= Document extract =
*****

It may seem like a no-brainer to say that foster parents should be well paid. They are good people doing the hard work of raising someone else's kids. Right?
Fifteen years ago, I was one of those people. I took good care of the kids who had been placed in my home after being removed from their birth families for various reasons — usually neglect: once because of a severe spanking, another time for "rough handling on the way to the car" when a child was suspended from school. But I also shopped around for the foster-care agency that paid the best, and I took the harder-to-place kids for the same reason.
I justified my pay by saying it was just like my other profession, nursing. I enjoyed taking care of patients, did a good job, but I still expected a paycheck. It took one particular foster child to show me the big difference between nursing and foster parenting.
I don't say "I love you" to my patients.
Michael moved in with me at 9 and at first just enjoyed the benefits of my financial status. He settled in, began to trust me and believed me when I said he was a great kid and I was proud to be his mother — if only temporarily. Kids in foster care need love, acceptance and affirmation even more than our own kids do. But try convincing them you were sincere when they find out how much you were paid for your parental love. They don't stay 9 forever. Some foster children stay with a family for years, and eventually they are old enough to question where the money for the vacations and the second car came from.
I'll never forget the look on Michael's face when he returned from a visit with his mother and asked me, "Did you, like, inherit money or something? 'Cause my mom works all the time and she only has two pairs of shoes. You hardly work and you have about 100."
I didn't have 100 pairs of shoes, but I was well paid for raising him, while his mother would have paid anything to have the opportunity. But she had nothing to pay. She had lost her kids when, at 18, she called the state for help after her husband deserted her. She had no family to fall back on, as she was a former foster child herself. Her poverty cost her the right to raise her own kids.
It seemed wrong to Michael because it was wrong. Money can put blinders on you, but since I took mine off and adopted my last foster kids, I can see many reasons why it is wrong to pay foster parents too much.
It creates a disincentive to adopt.
It creates a conflict of interest when a foster parent has to report on how family visits are going.
It makes kids look down on their own families.
It attracts people who don't even like kids.

*****

= Material provided =
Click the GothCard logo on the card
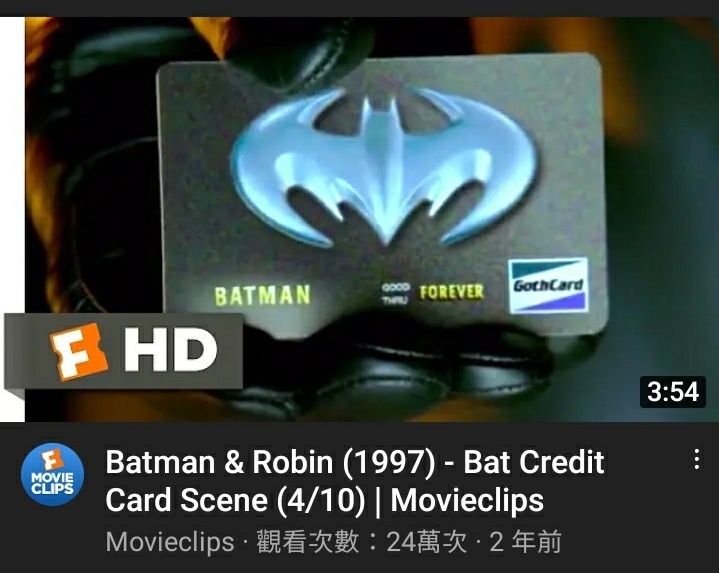Image resolution: width=719 pixels, height=573 pixels. [548, 286]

*****

Extend the essay on foster-parent pay, beginning immediately after its final sentence. The material comes from a source separate from the essay on foster-parent pay.

= Reply =
Worst of all, it deals a blow to the child's self-esteem when he learns someone had to be well paid to love him.
Some foster parents are now complaining that they are not paid enough. A coalition of advocates for foster families in California, for example, has filed a federal lawsuit alleging that what the state pays is less than what it costs to board a dog in a kennel. At first glance it seems that we, as a society, must care more about dogs than kids. But boarding dogs is a "for-profit" business. Taking foster kids should be a calling.
California has the most foster children of any state — 75,000 — and about 19,000 licensed foster families. One study found that state reimbursement for care ranges from $425 a month for a 2-year-old to $597 for a 16-year-old. A state agency disputes those figures, estimating the average at $680.
I'm not saying that foster parents shouldn't be paid at all. Most are middle-class families that don't have a lot to begin with. But how can foster parents say, as some do, "I love him as if he were my own," if they are not willing to make some sacrifice?
But if there aren't enough foster parents who will do it for just a little help, maybe we should look to the people who already love the child, without conditions — the birth family. Yes, there may be cases, such as an abusive parent, in which a child cannot be returned to the family. But in many instances, such as Michael's, pay the family the amount that would be paid to foster parents to help them stay together in the first place.
And if it is still necessary to have a stable of "professional parents," such as I was, they should be labeled that. The children should know them from the very beginning — not as foster parents but as paid parents.
Mary Callahan is author of "Memoirs of a Babystealer."